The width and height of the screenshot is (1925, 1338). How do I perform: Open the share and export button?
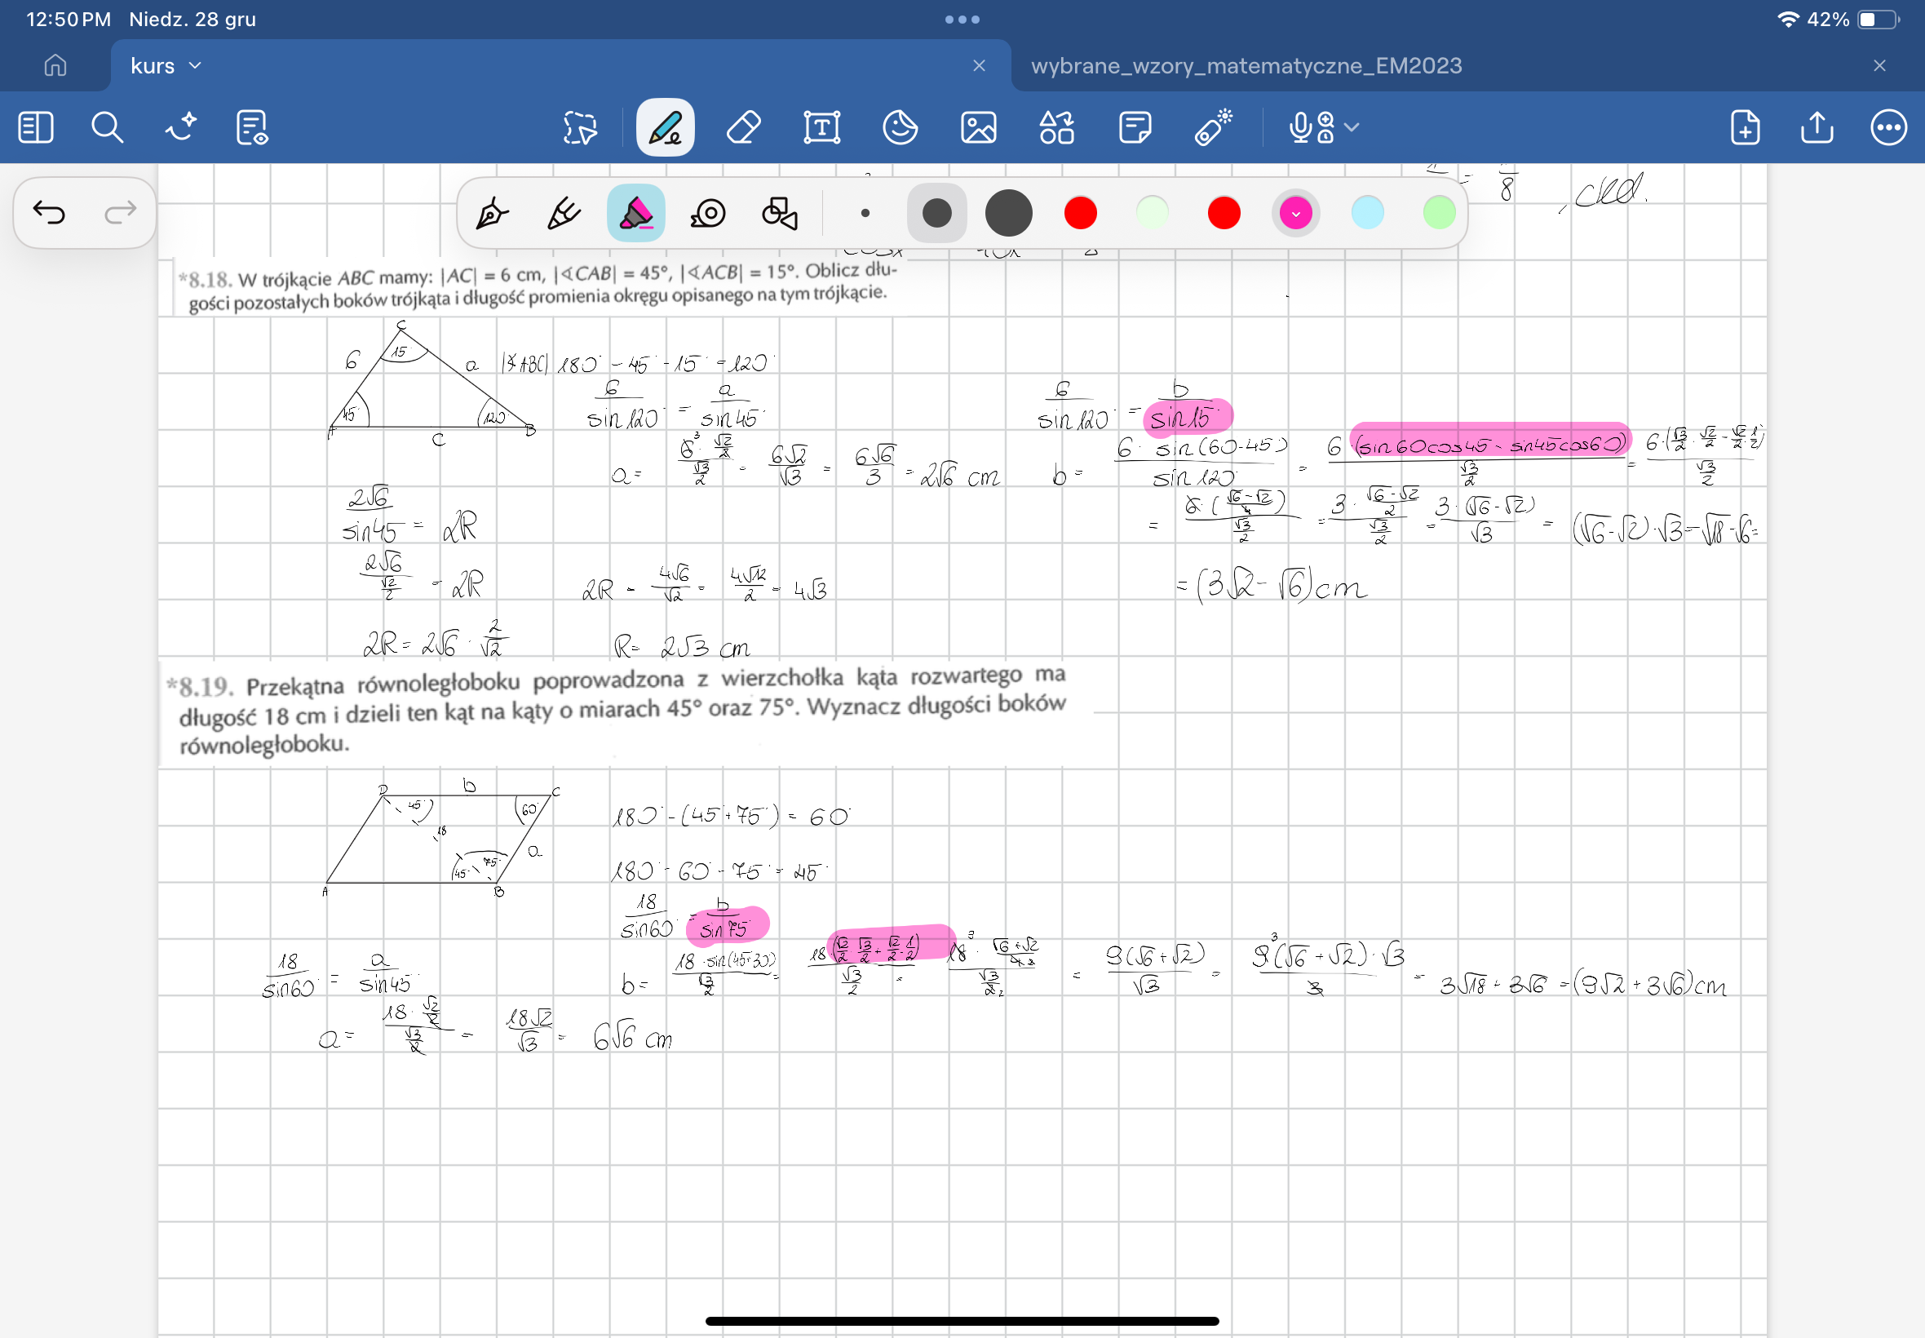1816,128
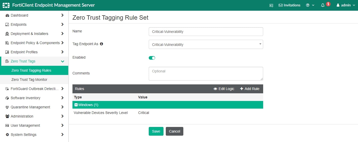Click the Dashboard sidebar icon
Image resolution: width=358 pixels, height=142 pixels.
7,15
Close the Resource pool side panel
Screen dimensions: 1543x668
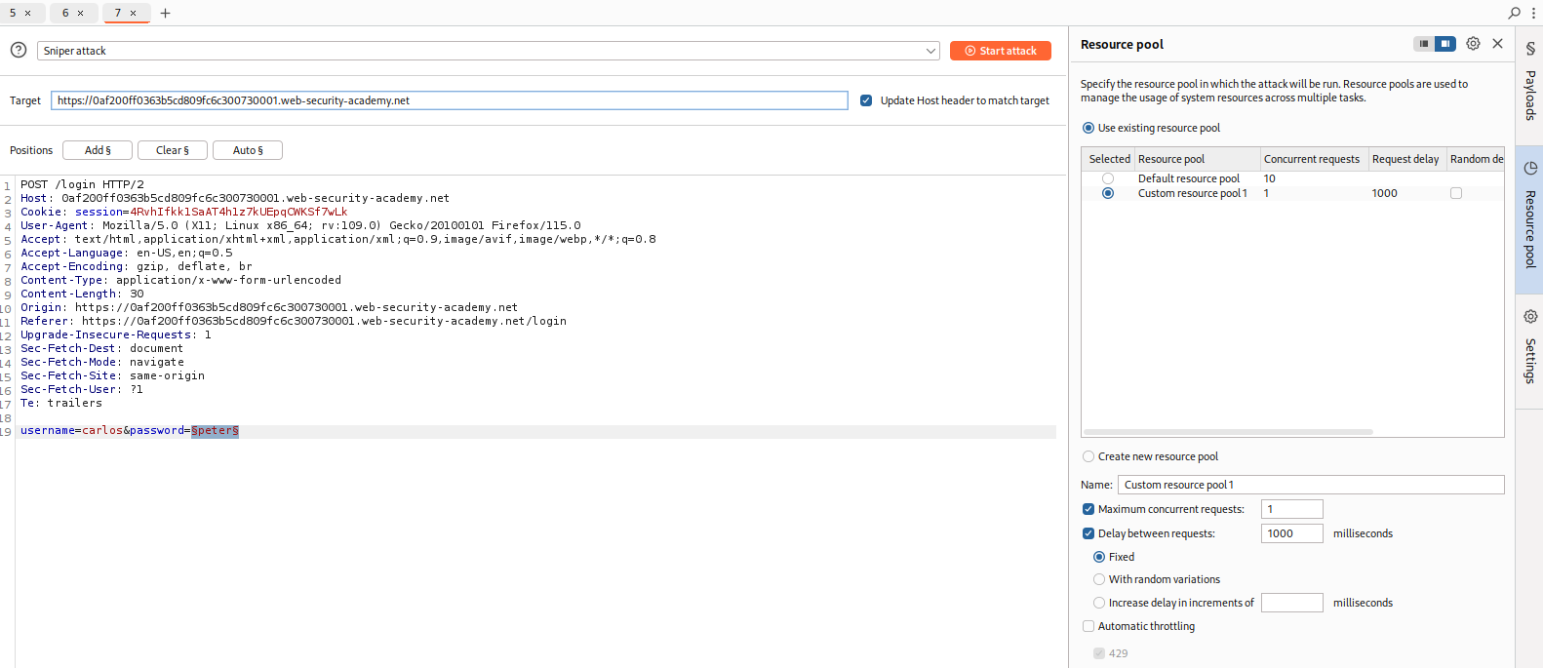(1497, 44)
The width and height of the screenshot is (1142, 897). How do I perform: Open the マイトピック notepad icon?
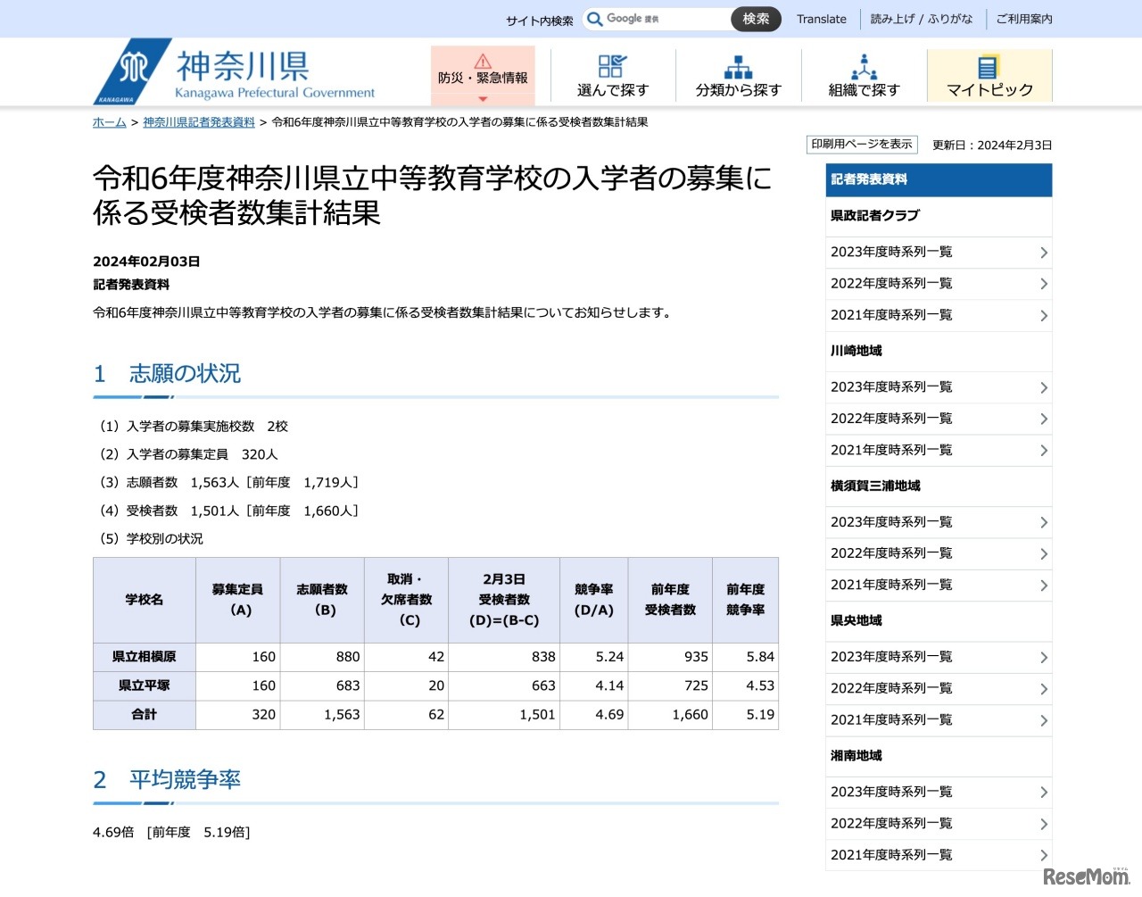[988, 67]
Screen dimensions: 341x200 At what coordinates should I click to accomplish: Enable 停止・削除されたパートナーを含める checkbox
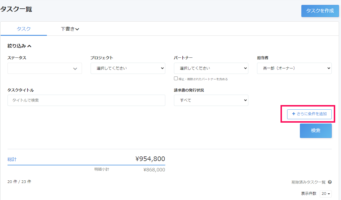176,78
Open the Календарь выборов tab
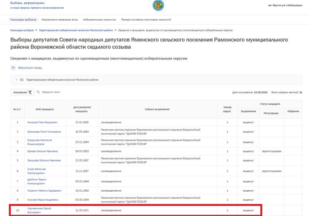 (23, 20)

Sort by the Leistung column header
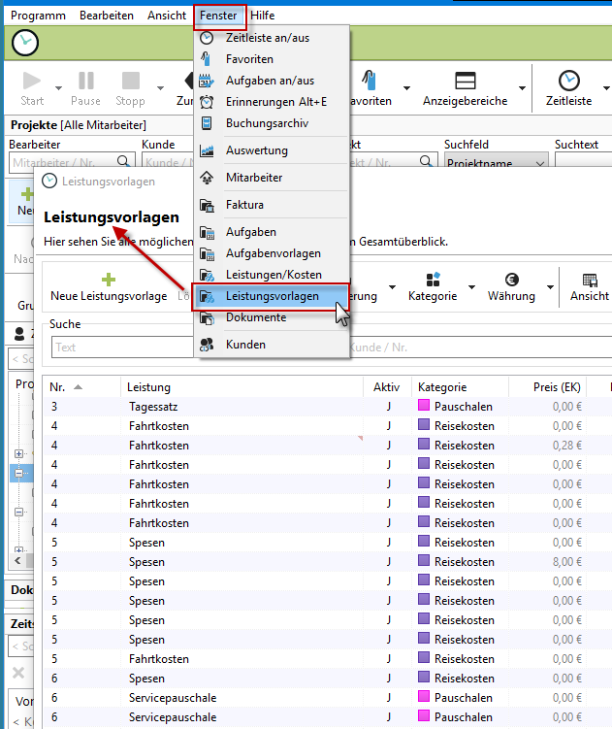tap(149, 387)
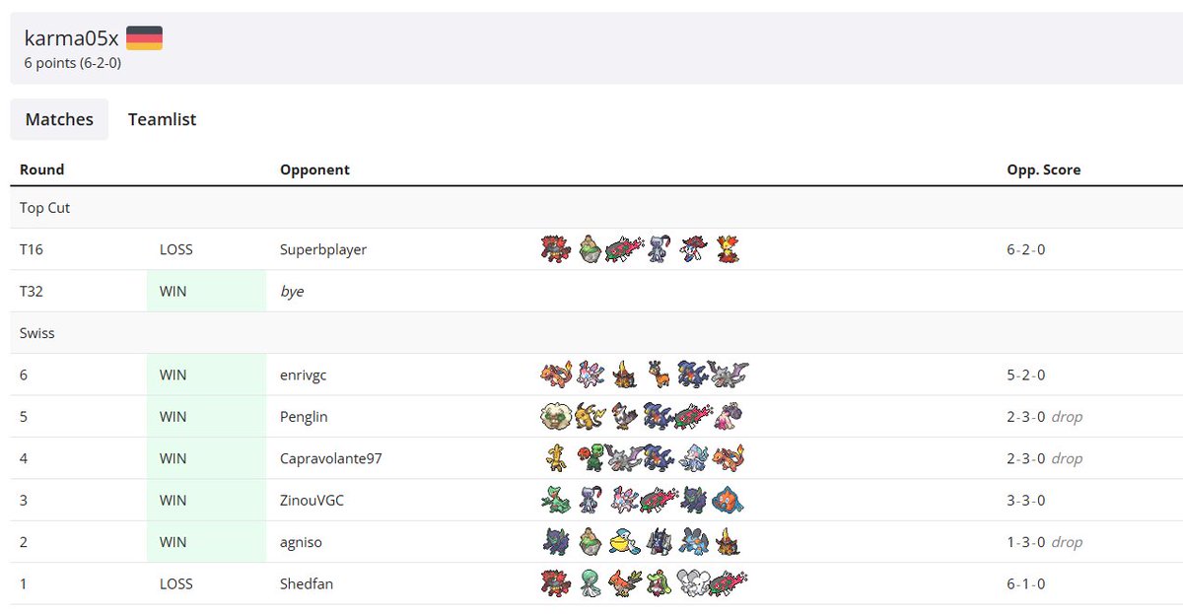1183x614 pixels.
Task: Click the Opp. Score column header
Action: [x=1043, y=170]
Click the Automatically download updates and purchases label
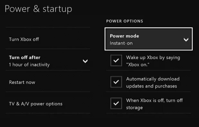Screen dimensions: 199x127 tap(153, 83)
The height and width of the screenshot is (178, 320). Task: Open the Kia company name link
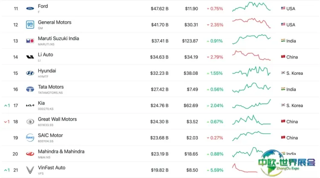coord(41,103)
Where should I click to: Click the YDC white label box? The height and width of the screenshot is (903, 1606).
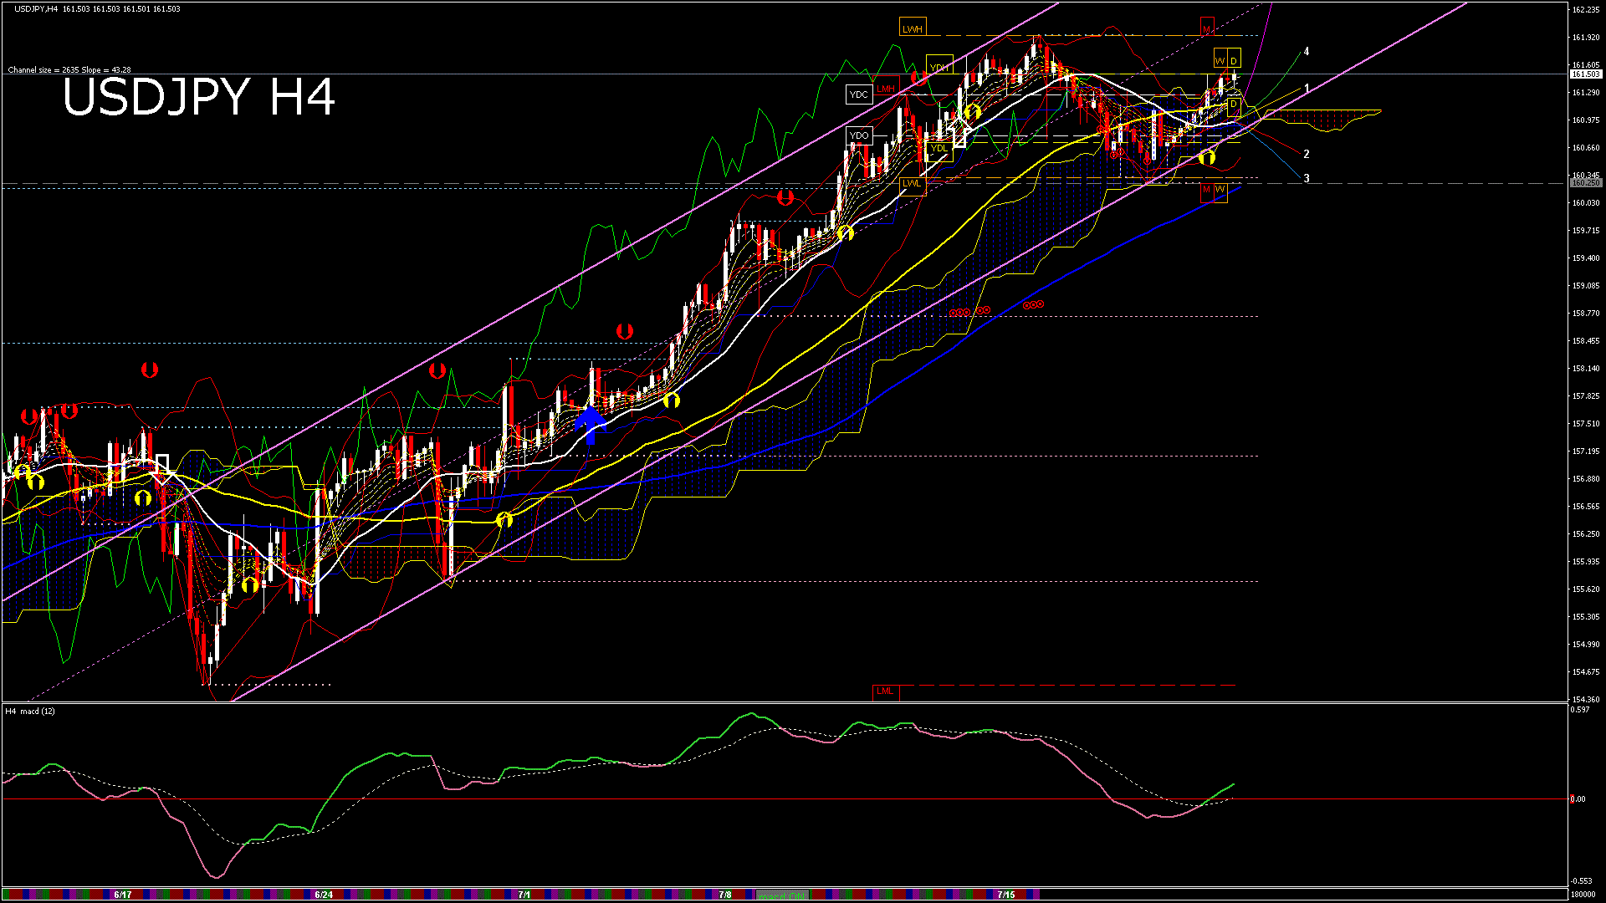[859, 94]
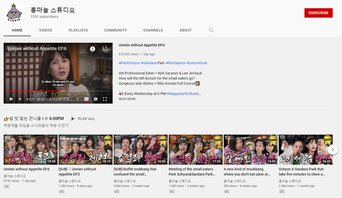The image size is (342, 198).
Task: Open the COMMUNITY tab
Action: point(115,30)
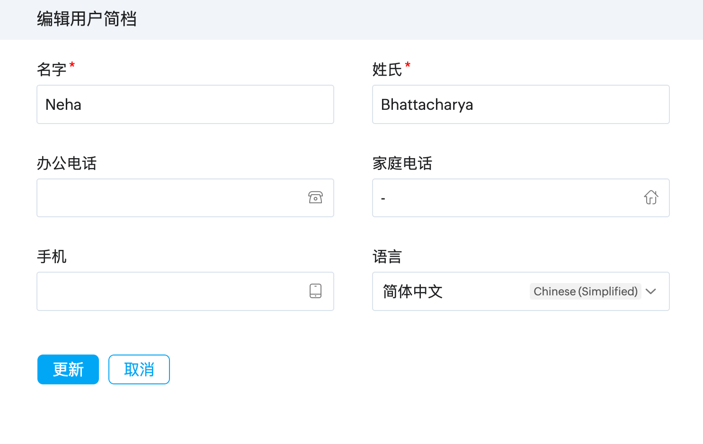Expand the language dropdown chevron arrow
The height and width of the screenshot is (444, 703).
click(x=651, y=292)
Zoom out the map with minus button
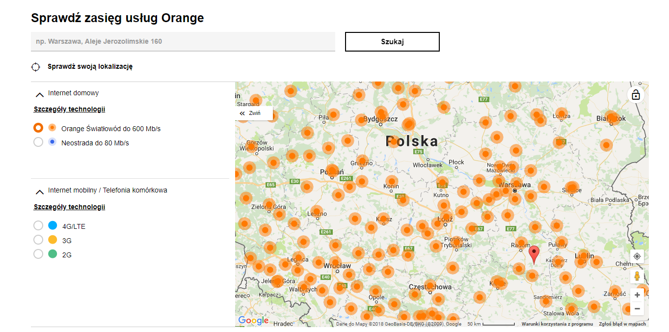Screen dimensions: 669x332 pyautogui.click(x=637, y=309)
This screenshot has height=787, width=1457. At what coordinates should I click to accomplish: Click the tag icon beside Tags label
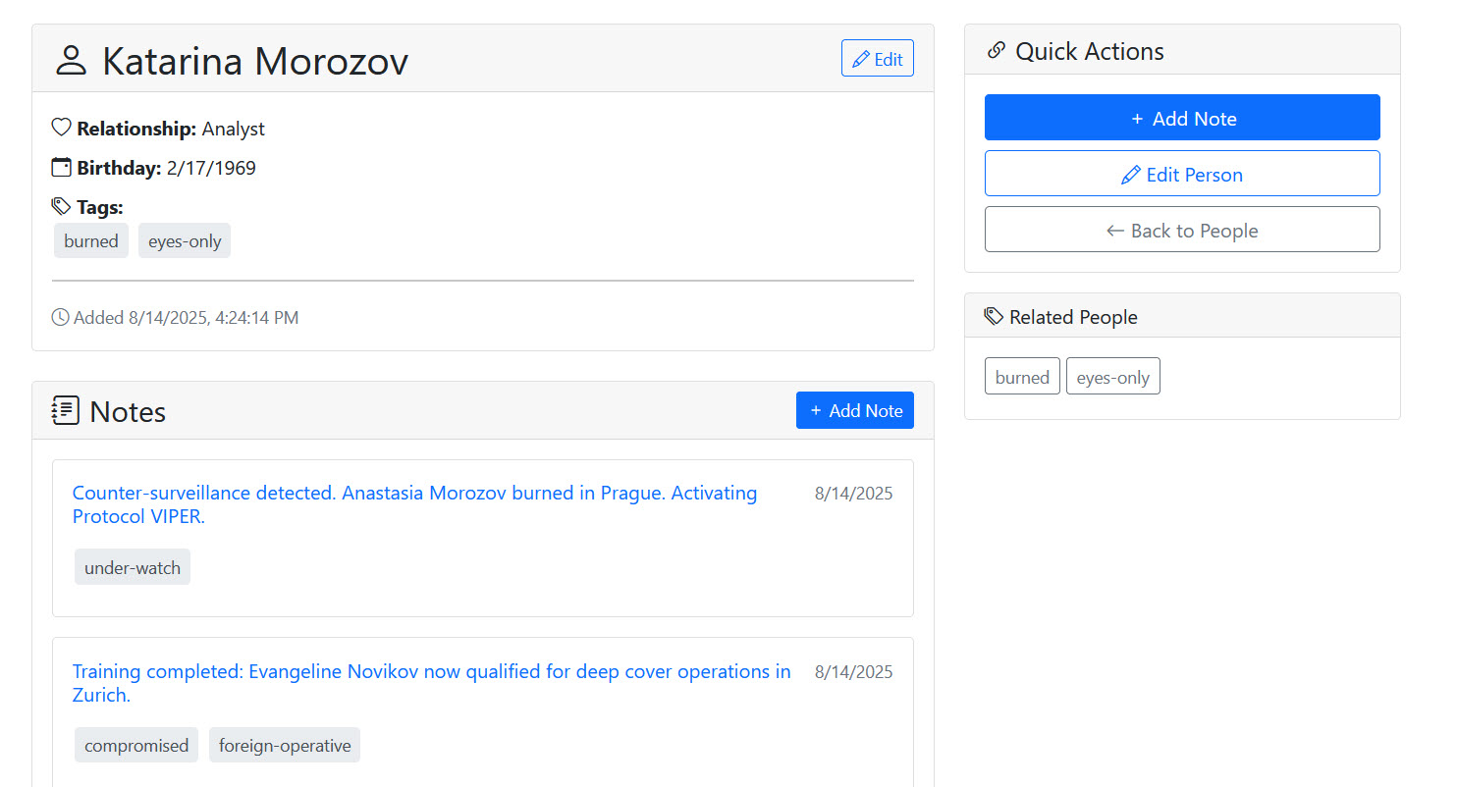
+ + + +
**TASK REQUIREMENTS**
Revise the records, replacing "How do I perform" with "How can I carry out" and leaving everything else unchanged. Omit the pictures from your answer.

**RESPONSE**
The width and height of the screenshot is (1925, 1338). How can I carry out: Open the share and export button?
1816,128
Click the Dashboard sidebar icon
Image resolution: width=358 pixels, height=142 pixels.
7,15
Close the Resource pool side panel
Screen dimensions: 1543x668
(1497, 44)
The width and height of the screenshot is (1142, 897). How can I carry out: Open the マイトピック notepad icon?
[988, 67]
Screen dimensions: 341x200 At what coordinates should I click to accomplish: Enable 停止・削除されたパートナーを含める checkbox
176,78
Open the Календарь выборов tab
 (23, 20)

Sort by the Leistung column header
tap(149, 387)
1183x614 pixels.
Task: Click the Opp. Score column header
Action: [x=1043, y=170]
Click the Automatically download updates and purchases label
Screen dimensions: 199x127 tap(153, 83)
The height and width of the screenshot is (178, 320). Task: Open the Kia company name link
coord(41,103)
Where should I click to: Click the YDC white label box? The height and width of the screenshot is (903, 1606).
[859, 94]
The image size is (342, 198).
Task: Open the COMMUNITY tab
Action: point(115,30)
Expand the language dropdown chevron arrow
The height and width of the screenshot is (444, 703).
click(x=651, y=292)
Zoom out the map with minus button
Screen dimensions: 669x332 pyautogui.click(x=637, y=309)
This screenshot has height=787, width=1457. At what coordinates should I click to accomplish: Click the tag icon beside Tags label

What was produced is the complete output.